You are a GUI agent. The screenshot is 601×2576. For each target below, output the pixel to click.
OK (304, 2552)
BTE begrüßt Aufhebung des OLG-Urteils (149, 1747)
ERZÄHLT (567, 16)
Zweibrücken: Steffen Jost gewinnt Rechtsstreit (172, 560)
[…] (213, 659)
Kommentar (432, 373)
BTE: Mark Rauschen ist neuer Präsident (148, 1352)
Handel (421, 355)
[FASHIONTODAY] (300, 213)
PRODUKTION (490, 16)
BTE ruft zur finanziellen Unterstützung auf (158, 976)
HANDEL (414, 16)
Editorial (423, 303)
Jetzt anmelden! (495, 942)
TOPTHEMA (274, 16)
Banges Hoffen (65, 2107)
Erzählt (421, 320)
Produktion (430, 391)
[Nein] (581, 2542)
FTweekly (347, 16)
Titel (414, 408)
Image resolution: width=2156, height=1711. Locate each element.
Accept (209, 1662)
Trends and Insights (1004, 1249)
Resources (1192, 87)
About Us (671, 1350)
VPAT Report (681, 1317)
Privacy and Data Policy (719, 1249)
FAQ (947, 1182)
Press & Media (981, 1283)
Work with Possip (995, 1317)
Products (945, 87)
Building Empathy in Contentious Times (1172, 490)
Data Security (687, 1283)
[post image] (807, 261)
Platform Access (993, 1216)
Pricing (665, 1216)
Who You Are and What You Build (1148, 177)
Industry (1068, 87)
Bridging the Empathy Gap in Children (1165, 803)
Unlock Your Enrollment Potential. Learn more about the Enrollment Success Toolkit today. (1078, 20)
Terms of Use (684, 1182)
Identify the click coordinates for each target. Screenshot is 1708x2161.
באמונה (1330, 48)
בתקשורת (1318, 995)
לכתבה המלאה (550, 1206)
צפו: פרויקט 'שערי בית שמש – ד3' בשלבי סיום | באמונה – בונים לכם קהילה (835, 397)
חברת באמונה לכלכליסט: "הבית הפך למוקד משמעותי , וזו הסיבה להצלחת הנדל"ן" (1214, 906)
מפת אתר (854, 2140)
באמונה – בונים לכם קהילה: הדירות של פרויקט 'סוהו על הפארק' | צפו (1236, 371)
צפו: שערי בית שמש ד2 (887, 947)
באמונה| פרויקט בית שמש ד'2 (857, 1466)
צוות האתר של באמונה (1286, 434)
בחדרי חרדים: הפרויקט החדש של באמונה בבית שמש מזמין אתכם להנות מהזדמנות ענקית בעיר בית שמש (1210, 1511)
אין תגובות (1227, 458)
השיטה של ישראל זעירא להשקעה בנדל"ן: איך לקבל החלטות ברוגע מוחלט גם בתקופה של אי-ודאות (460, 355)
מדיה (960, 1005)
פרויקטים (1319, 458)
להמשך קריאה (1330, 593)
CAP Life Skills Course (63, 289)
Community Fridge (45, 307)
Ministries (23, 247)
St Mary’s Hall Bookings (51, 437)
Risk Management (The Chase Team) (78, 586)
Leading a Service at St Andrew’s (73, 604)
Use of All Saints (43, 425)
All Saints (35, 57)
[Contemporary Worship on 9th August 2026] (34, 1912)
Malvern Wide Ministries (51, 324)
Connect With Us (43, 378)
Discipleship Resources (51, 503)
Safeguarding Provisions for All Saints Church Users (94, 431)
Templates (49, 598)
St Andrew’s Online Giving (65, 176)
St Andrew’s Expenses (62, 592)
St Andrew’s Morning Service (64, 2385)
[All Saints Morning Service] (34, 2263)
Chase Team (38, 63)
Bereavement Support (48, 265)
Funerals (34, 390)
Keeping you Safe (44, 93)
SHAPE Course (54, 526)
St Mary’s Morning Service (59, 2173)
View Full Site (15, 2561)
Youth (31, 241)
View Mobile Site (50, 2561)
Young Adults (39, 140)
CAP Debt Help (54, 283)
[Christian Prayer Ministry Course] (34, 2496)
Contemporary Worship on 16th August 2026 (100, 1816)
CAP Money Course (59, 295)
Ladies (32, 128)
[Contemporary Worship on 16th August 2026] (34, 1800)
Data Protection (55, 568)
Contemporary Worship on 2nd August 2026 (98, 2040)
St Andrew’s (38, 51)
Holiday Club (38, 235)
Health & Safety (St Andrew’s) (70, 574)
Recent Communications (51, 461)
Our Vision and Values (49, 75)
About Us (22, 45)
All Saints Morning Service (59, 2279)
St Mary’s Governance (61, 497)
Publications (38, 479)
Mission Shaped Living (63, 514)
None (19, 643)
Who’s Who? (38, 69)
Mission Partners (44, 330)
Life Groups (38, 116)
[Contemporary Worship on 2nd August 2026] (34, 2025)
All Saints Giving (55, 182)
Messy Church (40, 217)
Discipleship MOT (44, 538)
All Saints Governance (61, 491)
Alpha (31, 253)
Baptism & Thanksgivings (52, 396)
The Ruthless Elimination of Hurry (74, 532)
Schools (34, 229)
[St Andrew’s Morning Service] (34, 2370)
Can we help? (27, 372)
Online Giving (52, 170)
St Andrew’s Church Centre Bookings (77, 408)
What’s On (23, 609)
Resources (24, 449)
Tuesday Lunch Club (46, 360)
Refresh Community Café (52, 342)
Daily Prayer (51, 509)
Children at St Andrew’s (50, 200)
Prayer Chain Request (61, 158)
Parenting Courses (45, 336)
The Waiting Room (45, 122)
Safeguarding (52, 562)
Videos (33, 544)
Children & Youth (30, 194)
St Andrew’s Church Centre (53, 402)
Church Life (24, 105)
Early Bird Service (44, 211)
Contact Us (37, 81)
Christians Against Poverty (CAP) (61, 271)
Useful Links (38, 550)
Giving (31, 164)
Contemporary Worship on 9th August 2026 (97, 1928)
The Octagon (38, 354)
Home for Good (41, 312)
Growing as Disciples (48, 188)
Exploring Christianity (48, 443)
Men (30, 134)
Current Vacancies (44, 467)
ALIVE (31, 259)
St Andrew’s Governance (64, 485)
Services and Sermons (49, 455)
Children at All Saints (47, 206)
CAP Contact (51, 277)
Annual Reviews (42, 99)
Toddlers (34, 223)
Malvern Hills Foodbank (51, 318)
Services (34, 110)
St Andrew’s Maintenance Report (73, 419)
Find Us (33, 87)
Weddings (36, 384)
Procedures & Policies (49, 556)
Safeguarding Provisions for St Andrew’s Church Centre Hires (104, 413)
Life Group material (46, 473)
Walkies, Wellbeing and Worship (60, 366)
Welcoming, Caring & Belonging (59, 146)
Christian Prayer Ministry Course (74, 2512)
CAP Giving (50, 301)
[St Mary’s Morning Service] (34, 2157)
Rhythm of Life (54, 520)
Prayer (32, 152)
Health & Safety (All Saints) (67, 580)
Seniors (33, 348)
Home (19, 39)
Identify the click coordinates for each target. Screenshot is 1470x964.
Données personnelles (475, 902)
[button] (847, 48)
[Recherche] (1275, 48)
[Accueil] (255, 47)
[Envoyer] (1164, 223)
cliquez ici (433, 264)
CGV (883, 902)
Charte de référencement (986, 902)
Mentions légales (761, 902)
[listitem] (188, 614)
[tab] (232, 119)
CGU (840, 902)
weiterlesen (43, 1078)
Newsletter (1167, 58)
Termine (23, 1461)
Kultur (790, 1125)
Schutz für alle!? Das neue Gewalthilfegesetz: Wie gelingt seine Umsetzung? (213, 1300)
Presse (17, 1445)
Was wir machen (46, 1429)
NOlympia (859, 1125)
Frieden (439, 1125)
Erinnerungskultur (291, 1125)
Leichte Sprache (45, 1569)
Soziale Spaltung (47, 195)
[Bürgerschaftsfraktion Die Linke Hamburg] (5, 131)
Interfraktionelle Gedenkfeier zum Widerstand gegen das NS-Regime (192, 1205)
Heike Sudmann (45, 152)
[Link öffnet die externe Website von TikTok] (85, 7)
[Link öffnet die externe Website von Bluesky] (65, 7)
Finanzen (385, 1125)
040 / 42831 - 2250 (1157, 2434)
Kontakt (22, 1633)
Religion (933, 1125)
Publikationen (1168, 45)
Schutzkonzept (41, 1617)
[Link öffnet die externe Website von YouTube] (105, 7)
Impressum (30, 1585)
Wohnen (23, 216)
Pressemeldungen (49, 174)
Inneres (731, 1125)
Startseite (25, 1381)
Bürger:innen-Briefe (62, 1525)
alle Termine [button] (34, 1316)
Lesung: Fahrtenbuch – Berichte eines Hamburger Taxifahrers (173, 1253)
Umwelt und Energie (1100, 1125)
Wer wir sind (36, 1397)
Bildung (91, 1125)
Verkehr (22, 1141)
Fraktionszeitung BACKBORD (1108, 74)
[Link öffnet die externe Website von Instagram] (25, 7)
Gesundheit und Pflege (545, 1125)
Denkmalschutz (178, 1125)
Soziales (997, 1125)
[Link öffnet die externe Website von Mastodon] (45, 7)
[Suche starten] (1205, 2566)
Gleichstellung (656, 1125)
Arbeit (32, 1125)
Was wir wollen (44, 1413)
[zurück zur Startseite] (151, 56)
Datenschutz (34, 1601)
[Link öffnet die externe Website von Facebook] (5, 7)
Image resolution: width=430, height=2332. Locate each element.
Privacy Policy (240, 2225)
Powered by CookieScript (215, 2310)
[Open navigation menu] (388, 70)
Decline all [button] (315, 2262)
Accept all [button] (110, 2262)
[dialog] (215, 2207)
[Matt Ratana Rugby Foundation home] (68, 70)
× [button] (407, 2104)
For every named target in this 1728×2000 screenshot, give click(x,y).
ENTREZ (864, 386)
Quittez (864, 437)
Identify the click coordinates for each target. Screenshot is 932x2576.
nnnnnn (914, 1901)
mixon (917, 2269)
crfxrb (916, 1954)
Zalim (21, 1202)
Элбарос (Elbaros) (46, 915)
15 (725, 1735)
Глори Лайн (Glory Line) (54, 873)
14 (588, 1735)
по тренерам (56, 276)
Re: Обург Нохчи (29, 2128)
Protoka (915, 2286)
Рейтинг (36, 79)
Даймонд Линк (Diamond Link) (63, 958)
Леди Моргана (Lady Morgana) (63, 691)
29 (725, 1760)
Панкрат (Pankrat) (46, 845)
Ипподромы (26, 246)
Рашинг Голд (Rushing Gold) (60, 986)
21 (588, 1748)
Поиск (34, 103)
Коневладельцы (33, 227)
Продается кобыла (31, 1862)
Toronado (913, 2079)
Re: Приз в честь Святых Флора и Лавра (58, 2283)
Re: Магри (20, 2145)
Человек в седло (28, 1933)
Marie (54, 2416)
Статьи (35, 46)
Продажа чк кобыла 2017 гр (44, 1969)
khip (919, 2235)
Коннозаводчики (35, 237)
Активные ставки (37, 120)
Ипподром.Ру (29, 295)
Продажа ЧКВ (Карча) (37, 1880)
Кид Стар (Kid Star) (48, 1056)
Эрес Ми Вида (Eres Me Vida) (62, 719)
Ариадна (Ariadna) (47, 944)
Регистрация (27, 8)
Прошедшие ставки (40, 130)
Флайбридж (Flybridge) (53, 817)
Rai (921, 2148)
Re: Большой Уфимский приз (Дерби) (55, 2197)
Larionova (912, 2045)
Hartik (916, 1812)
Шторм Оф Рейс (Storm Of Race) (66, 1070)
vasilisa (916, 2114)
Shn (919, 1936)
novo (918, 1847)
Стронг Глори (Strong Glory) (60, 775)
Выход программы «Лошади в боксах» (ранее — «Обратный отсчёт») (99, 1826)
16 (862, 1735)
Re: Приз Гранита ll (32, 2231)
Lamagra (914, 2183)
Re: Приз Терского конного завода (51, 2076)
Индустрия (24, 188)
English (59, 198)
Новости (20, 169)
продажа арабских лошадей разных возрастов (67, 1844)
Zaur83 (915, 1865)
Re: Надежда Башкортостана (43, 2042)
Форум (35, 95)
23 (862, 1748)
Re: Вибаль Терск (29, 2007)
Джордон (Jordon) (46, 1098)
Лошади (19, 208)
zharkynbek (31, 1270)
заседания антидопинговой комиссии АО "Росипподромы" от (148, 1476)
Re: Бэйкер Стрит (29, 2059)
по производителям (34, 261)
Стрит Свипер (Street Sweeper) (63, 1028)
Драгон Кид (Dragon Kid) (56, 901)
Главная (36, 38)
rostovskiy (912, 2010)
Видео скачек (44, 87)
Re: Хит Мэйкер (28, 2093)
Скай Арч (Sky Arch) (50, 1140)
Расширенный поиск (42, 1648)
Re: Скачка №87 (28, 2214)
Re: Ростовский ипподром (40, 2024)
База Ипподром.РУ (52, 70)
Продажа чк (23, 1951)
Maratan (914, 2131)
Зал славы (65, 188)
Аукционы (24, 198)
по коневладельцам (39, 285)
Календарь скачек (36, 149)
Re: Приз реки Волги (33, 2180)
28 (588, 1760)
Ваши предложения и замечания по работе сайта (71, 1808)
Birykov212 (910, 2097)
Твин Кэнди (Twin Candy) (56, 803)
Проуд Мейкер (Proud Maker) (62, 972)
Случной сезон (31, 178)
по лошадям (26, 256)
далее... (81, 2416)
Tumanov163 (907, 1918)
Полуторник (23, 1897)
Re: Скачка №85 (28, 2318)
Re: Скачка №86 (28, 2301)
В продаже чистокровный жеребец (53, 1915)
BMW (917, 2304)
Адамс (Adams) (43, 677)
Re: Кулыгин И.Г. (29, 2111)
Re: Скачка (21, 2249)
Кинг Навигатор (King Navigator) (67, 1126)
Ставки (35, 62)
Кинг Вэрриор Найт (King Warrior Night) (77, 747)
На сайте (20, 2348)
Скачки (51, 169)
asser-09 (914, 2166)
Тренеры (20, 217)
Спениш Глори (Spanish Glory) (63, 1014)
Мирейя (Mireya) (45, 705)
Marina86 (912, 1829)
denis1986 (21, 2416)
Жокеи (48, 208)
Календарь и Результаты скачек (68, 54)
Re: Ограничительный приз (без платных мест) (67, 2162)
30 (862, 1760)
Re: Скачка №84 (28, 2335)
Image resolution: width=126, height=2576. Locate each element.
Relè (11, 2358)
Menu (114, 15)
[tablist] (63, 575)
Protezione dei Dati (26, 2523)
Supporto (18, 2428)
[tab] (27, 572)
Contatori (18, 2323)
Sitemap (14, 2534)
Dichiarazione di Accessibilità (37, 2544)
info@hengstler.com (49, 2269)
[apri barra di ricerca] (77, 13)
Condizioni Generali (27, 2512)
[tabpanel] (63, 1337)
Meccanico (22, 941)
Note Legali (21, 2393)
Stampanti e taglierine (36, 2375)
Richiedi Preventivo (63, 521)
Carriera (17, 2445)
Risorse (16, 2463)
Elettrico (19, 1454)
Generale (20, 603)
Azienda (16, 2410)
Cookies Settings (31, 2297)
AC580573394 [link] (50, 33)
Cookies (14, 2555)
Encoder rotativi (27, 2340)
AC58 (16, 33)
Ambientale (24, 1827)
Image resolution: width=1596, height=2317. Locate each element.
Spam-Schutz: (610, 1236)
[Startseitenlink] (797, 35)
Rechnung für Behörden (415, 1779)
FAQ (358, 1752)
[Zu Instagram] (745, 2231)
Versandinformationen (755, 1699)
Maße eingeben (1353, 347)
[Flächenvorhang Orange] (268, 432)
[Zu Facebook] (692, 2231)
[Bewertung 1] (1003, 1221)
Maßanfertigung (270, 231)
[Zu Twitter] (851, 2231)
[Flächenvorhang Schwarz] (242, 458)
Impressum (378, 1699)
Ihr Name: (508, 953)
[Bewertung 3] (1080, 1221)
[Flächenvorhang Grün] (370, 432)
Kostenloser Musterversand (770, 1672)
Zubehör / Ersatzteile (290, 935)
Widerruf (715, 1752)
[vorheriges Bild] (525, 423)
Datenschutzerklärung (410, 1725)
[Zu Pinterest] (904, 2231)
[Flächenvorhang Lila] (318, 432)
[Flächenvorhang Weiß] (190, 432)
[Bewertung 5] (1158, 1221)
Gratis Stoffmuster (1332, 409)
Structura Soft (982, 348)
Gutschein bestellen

### WHAT YOU SHOULD DO
The expected answer is every line in the data above that carries the string "Privacy".

### TASK RESPONSE
Privacy and Data Policy (719, 1249)
Privacy Policy (240, 2225)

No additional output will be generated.